Posted In: Allied Approaches

Union Matters

Get to Know AFL-CIO's Affiliates: National Association of Letter Carriers

From the AFL-CIO

Next up in our series that takes a deeper look at each of our affiliates is the National Association of Letter Carriers.

Name of Union: National Association of Letter Carriers (NALC)

Mission: To unite fraternally all city letter carriers employed by the U.S. Postal Service for their mutual benefit; to obtain and secure rights as employees of the USPS and to strive at all times to promote the safety and the welfare of every member; to strive for the constant improvement of the Postal Service; and for other purposes. NALC is a single-craft union and is the sole collective-bargaining agent for city letter carriers.

Current Leadership of Union: Fredric V. Rolando serves as president of NALC, after being sworn in as the union's 18th president in 2009. Rolando began his career as a letter carrier in 1978 in South Miami before moving to Sarasota in 1984. He was elected president of Branch 2148 in 1988 and served in that role until 1999. In the ensuing years, he worked in various roles for NALC before winning his election as a national officer in 2002, when he was elected director of city delivery. In 2006, he won election as executive vice president. Rolando was re-elected as NALC president in 2010, 2014 and 2018.
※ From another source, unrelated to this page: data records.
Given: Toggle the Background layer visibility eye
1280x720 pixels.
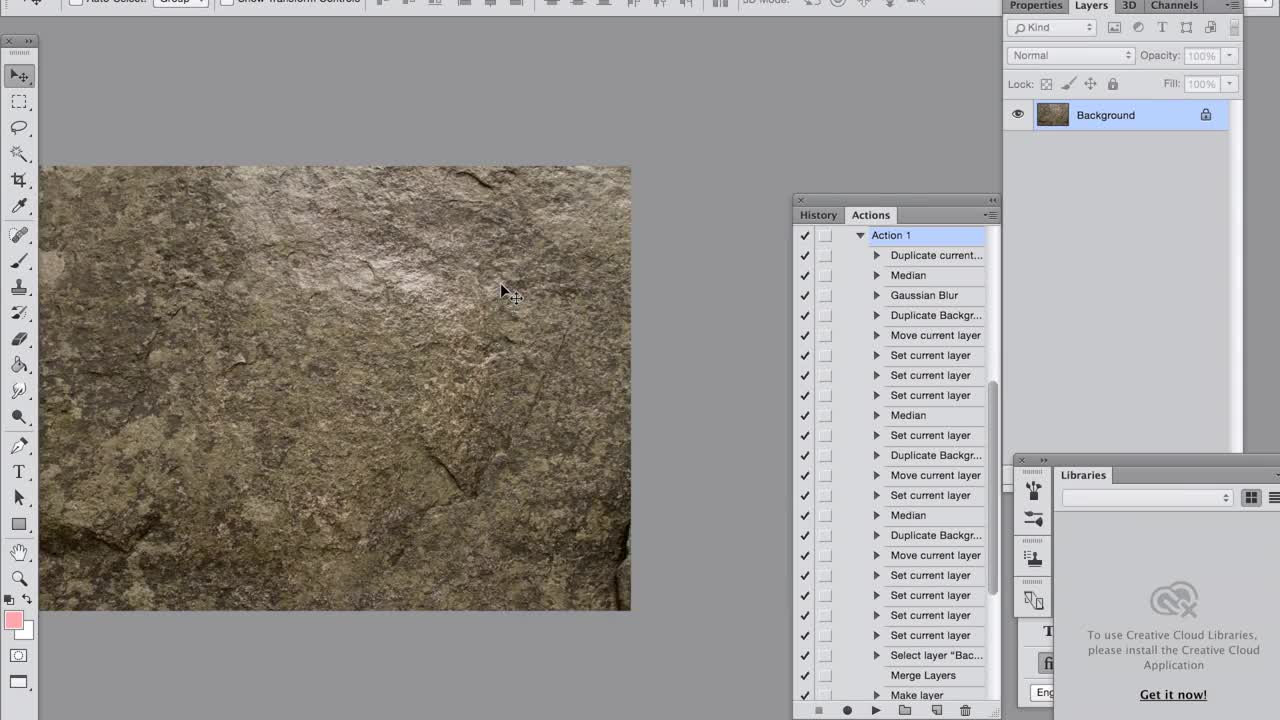Looking at the screenshot, I should pos(1017,114).
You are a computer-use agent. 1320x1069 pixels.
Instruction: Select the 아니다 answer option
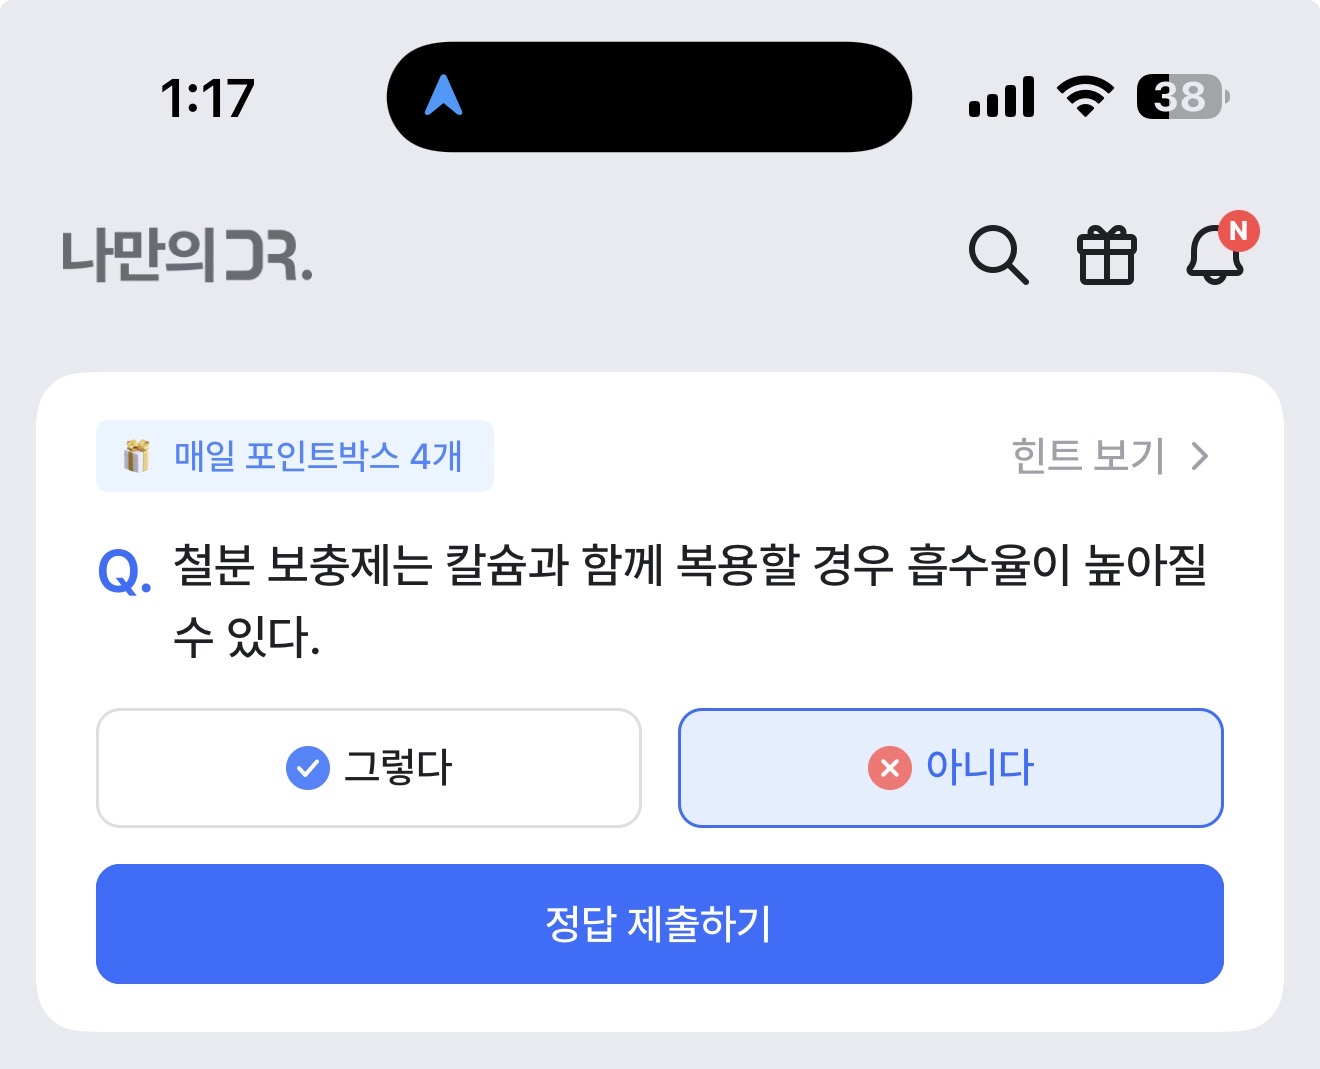click(x=951, y=768)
Brian Renfroe serves as executive vice president, Lew Drass as vice president, Nicole Rhine as secretary-treasurer, Paul Barner as assistant secretary-treasurer, Christopher Jackson as director of city delivery, Manuel L. Peralta Jr. as director of safety and health, Dan Toth as director of retired members, Stephanie Stewart as director of the Health Benefit Plan and James W. “Jim” Yates as director of life insurance.

Number of Members: 291,000 active and retired letter carriers.

Members Work As: City letter carriers.

Industries Represented: The United States Postal Service.

History: In 1794, the first letter carriers were appointed by Congress as the implementation of the new U.S. Constitution was being put into effect. By the time of the Civil War, free delivery of city mail was established and letter carriers successfully concluded a campaign for the eight-hour workday in 1888. The next year, letter carriers came together in Milwaukee and the National Association of Letter Carriers was formed.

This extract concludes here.